--- Start of DATA FOR PROCESSING ---

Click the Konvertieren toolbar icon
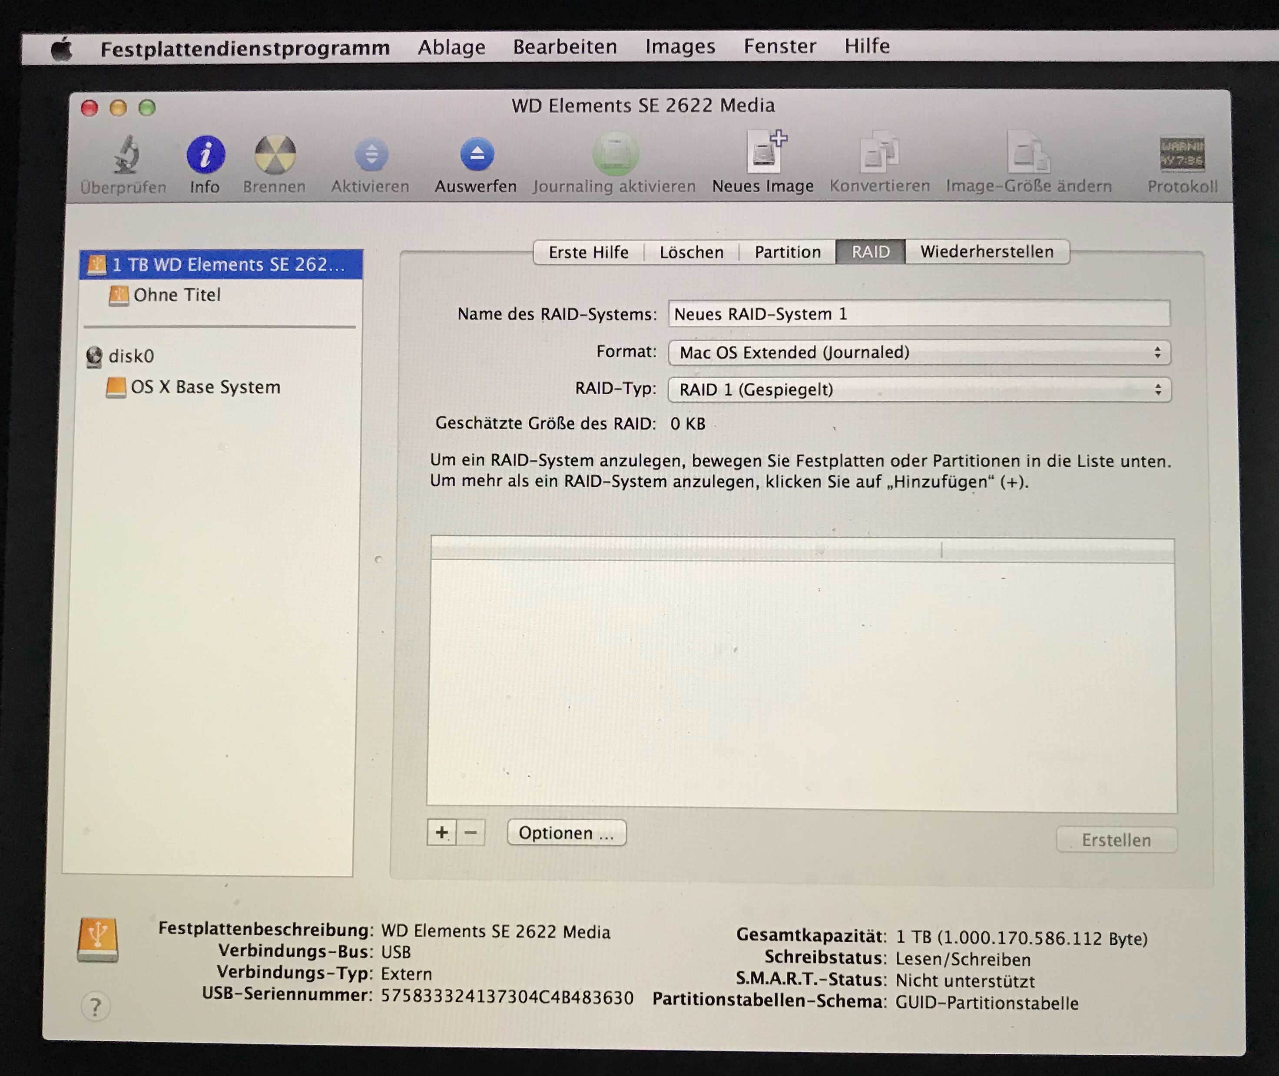The height and width of the screenshot is (1076, 1279). pos(879,152)
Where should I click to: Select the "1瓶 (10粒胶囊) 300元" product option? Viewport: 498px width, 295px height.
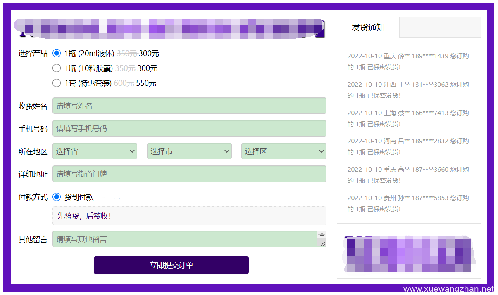[x=57, y=68]
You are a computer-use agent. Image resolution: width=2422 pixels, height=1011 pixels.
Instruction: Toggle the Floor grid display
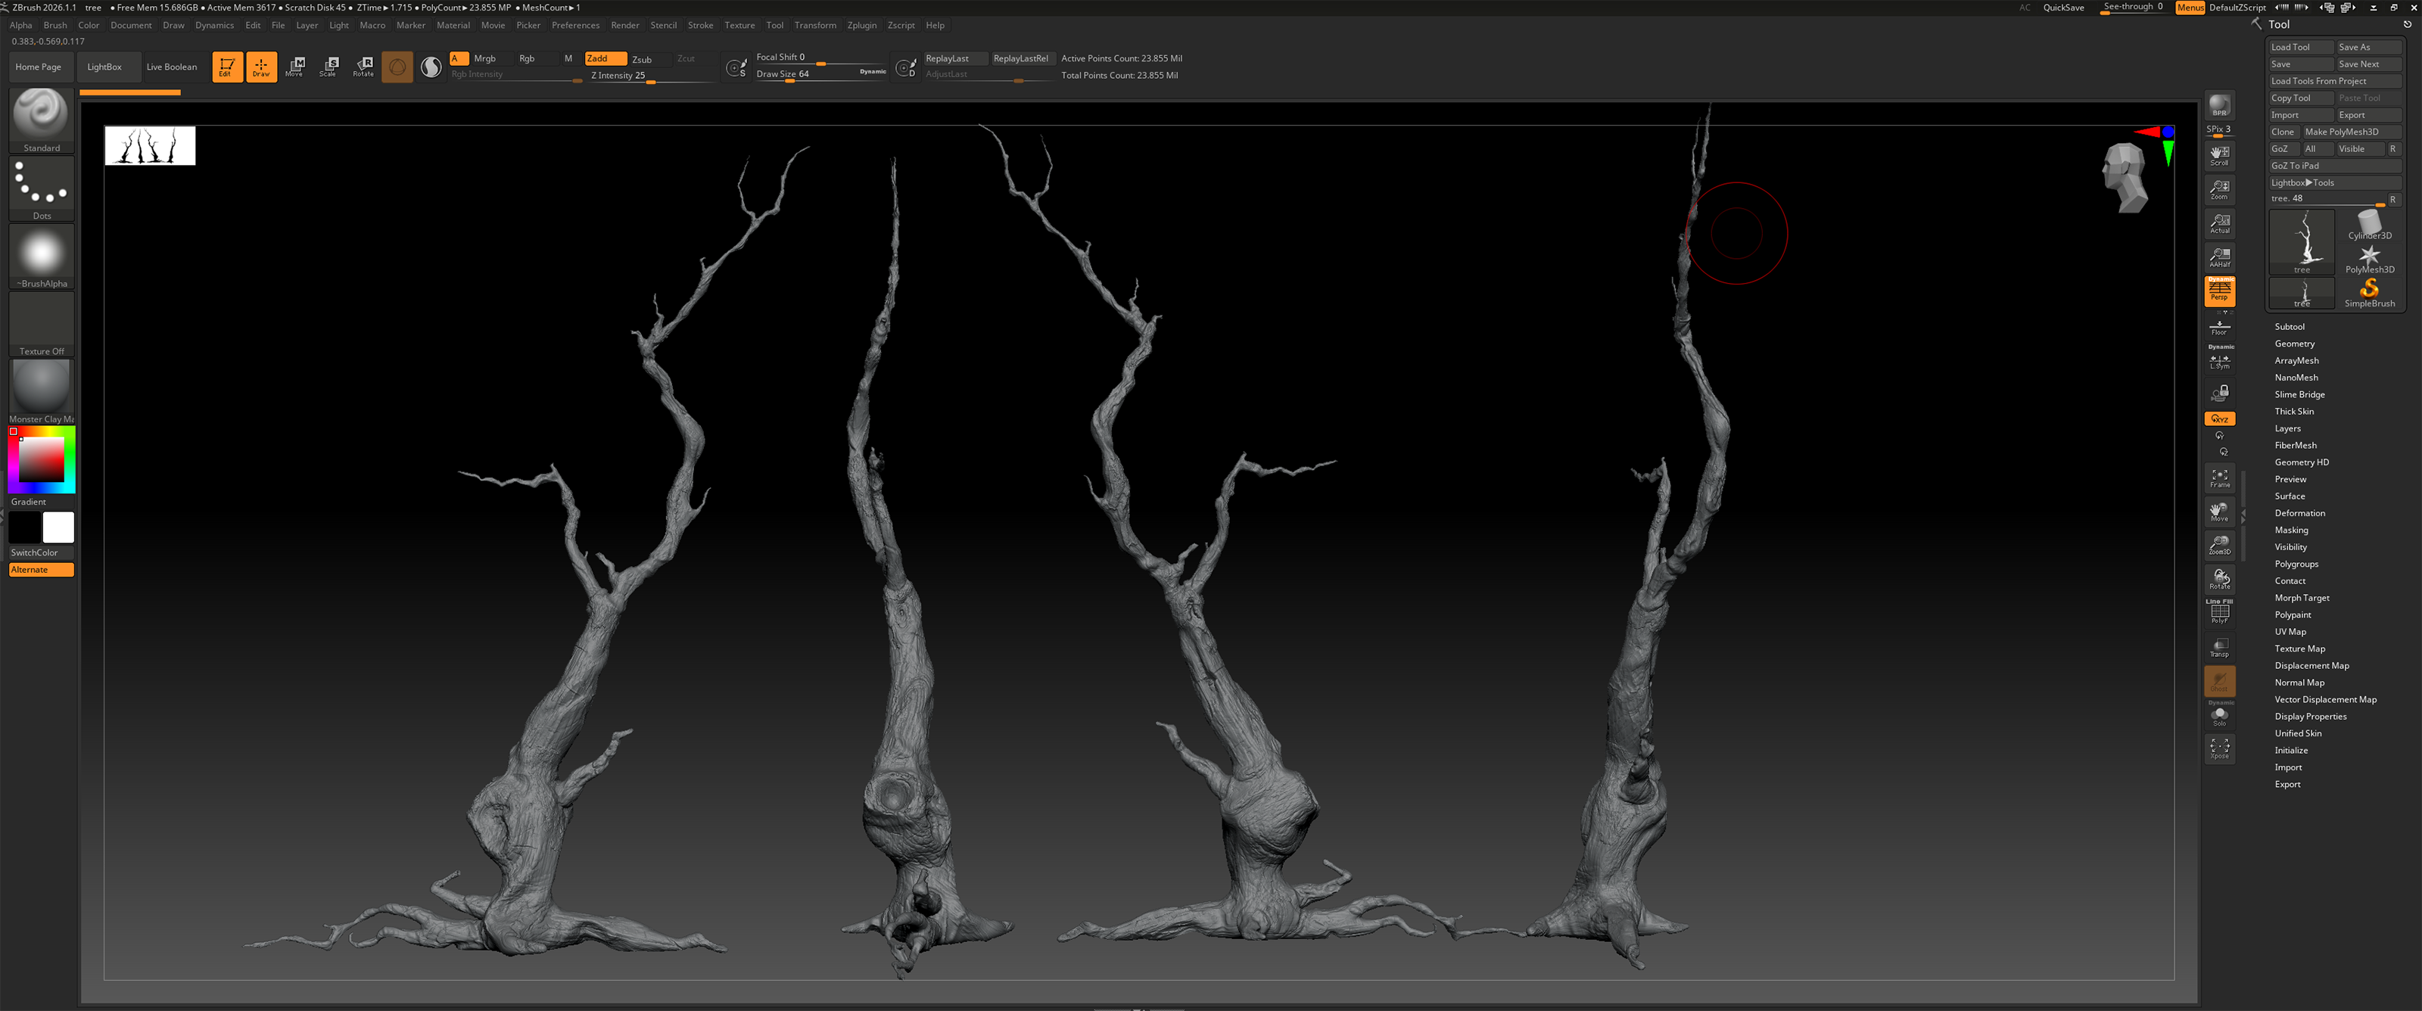tap(2219, 326)
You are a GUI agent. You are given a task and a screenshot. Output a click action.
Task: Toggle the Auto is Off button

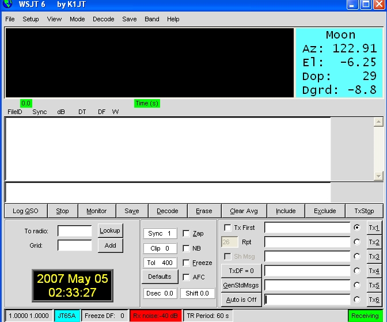click(x=241, y=300)
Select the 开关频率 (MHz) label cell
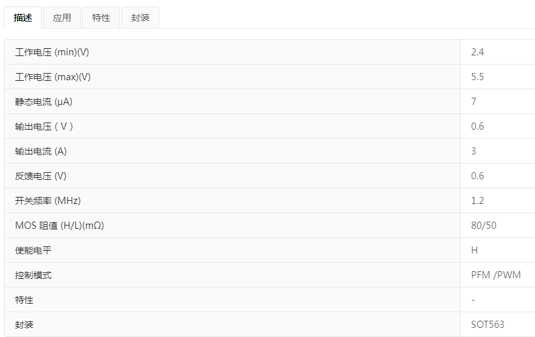 tap(48, 201)
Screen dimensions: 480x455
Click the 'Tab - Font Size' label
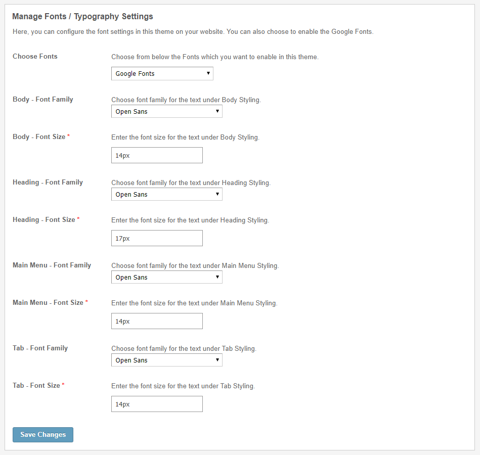point(36,386)
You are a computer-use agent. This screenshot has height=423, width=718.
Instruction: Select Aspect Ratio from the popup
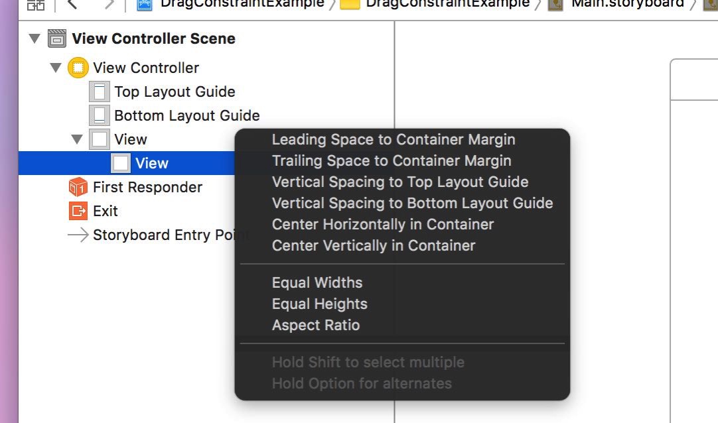pos(316,325)
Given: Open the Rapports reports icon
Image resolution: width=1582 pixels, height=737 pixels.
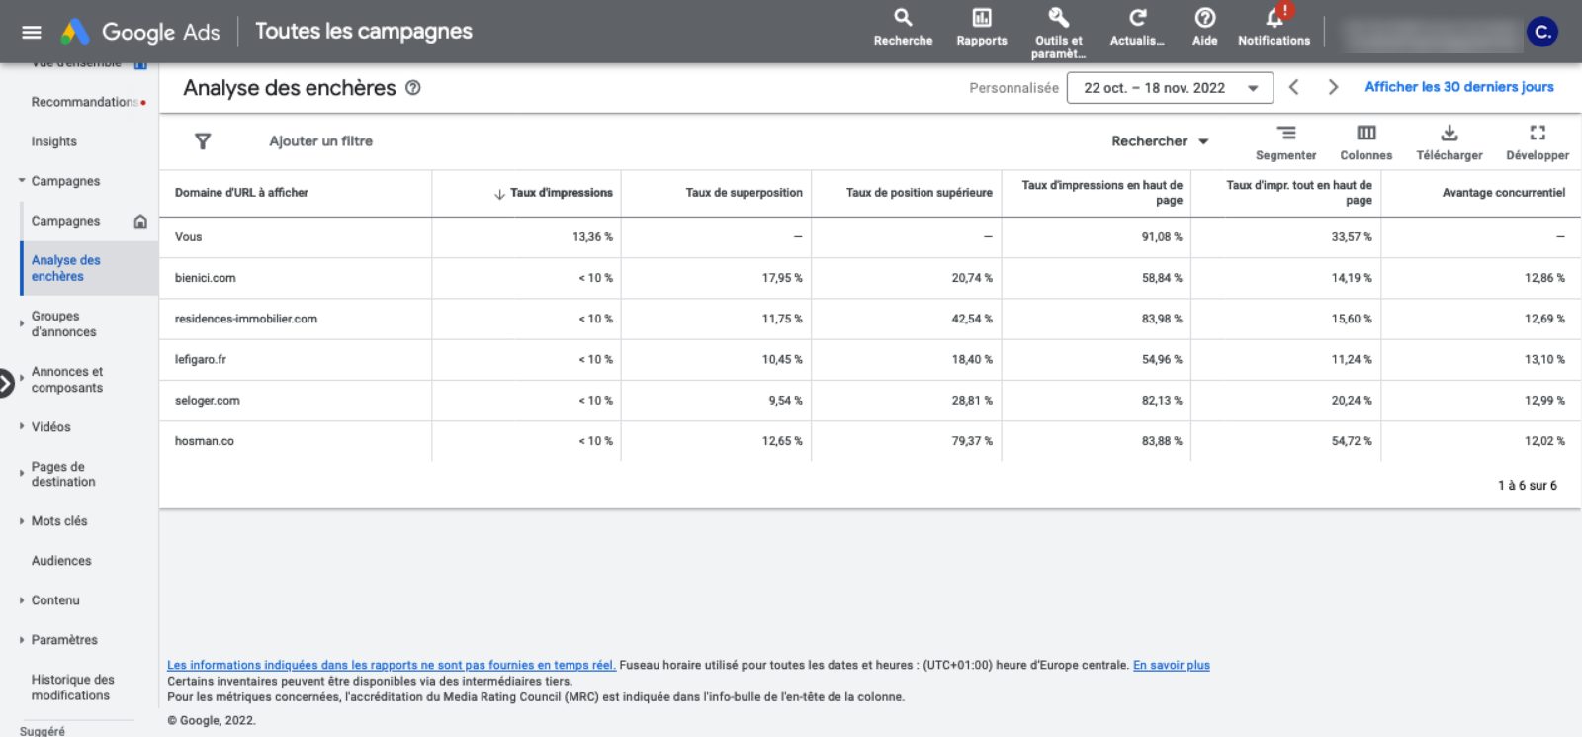Looking at the screenshot, I should (x=981, y=19).

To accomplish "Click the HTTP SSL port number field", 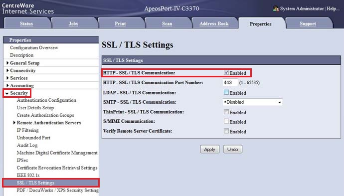I will (x=230, y=83).

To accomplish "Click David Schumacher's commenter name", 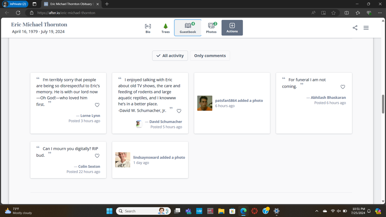I will (166, 121).
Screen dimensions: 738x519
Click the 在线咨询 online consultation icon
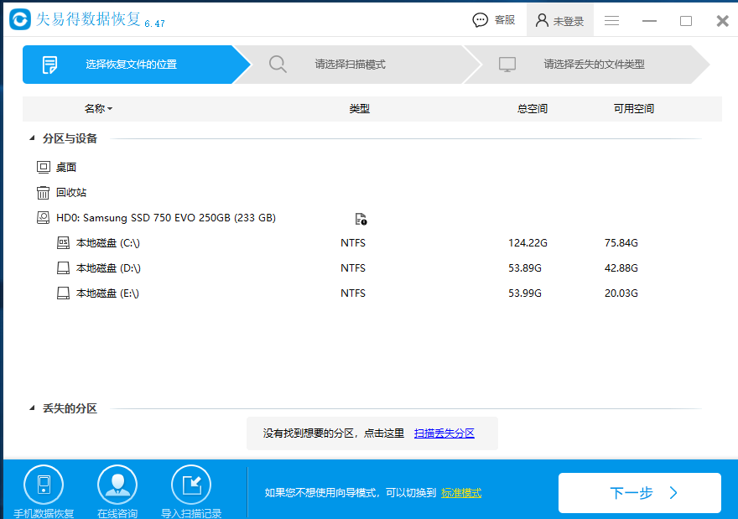(x=117, y=485)
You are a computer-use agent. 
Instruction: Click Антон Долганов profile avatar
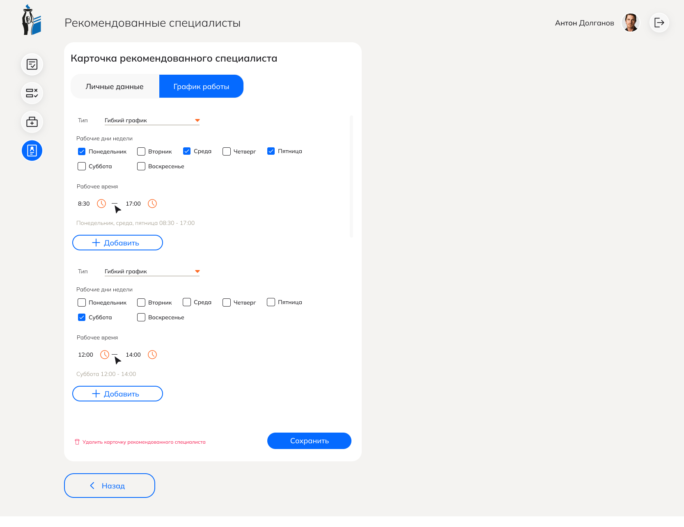630,23
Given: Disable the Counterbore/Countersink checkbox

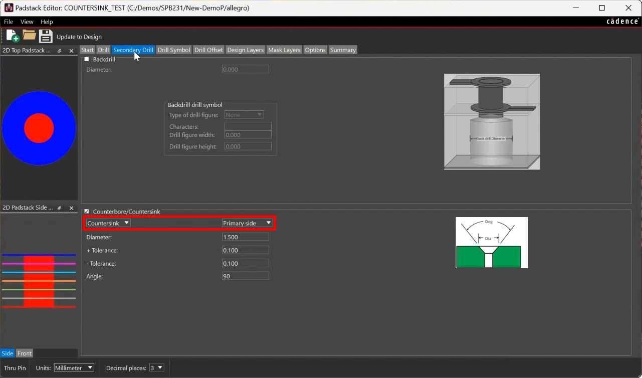Looking at the screenshot, I should coord(86,211).
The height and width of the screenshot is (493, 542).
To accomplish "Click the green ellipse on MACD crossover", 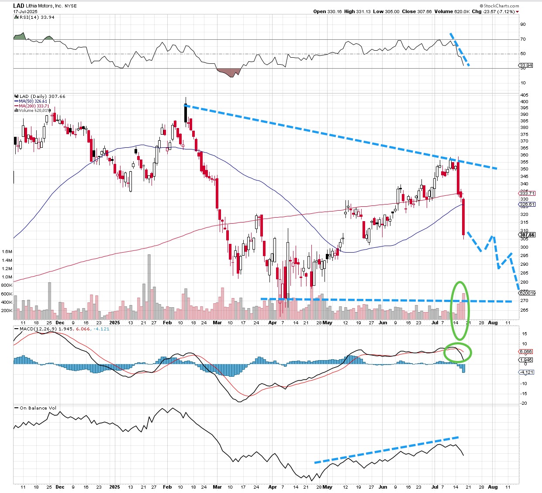I will (457, 353).
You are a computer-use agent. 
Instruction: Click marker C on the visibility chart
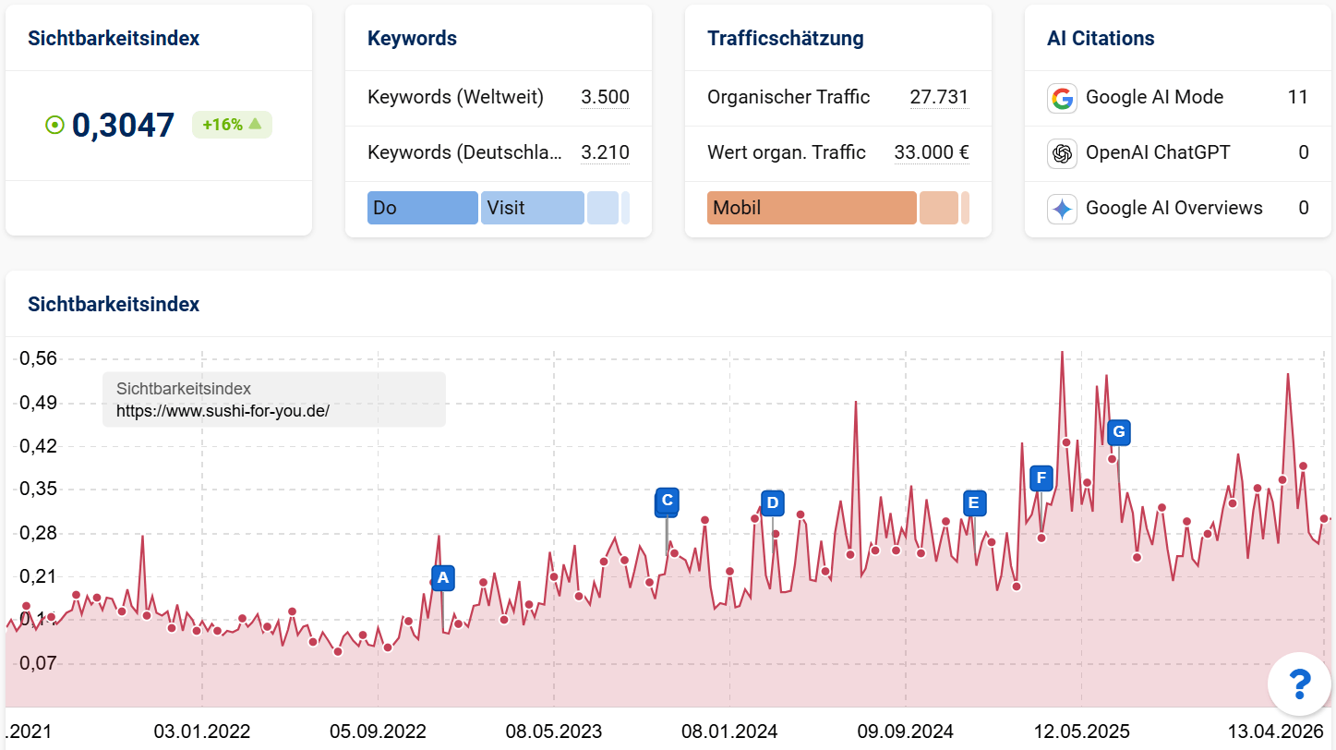tap(666, 500)
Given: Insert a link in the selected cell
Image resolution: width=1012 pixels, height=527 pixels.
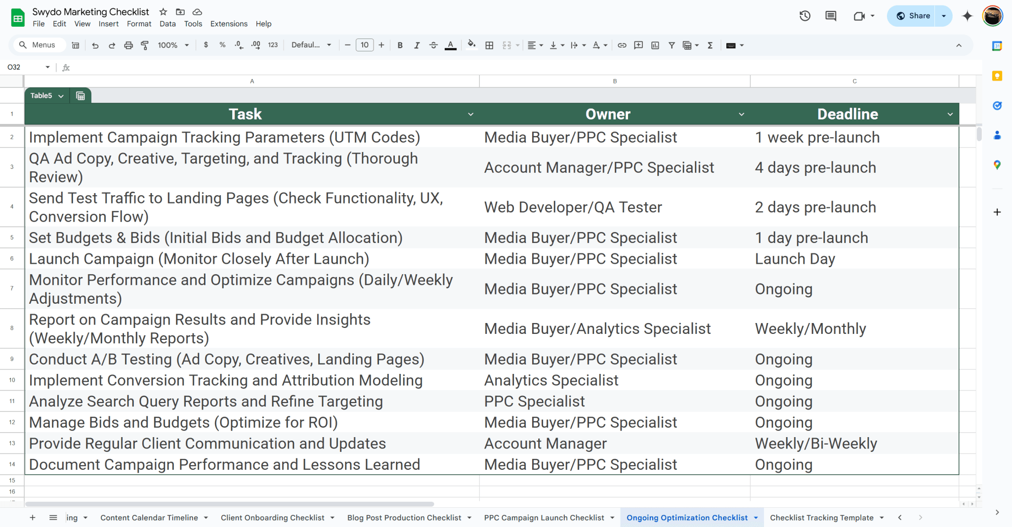Looking at the screenshot, I should pos(622,45).
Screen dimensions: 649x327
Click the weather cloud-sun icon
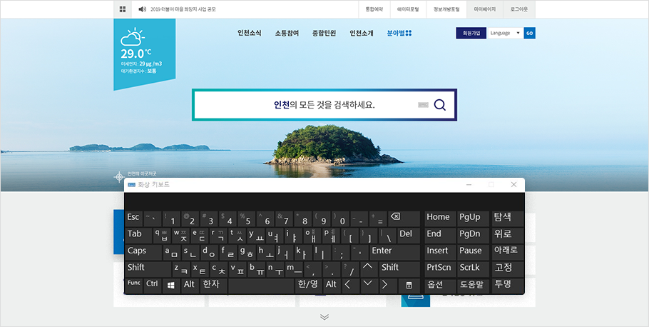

--- End of DATA FOR PROCESSING ---

Reproduce the records exactly as they appear, from the line containing "Select the 开关频率 (MHz) label cell" down to the line containing "Looking at the screenshot, I should (x=981, y=19).", with both of those lines included. Omit the pictures.

__ANSWER BELOW__.
Select the 开关频率 (MHz) label cell
 tap(48, 201)
Screen dimensions: 480x455
Click the 'Tab - Font Size' label
point(36,386)
You are a computer-use agent. This screenshot has height=423, width=718.
Instruction: Select Aspect Ratio from the popup
pos(316,325)
Given: Open the Rapports reports icon
Image resolution: width=1582 pixels, height=737 pixels.
Looking at the screenshot, I should (x=981, y=19).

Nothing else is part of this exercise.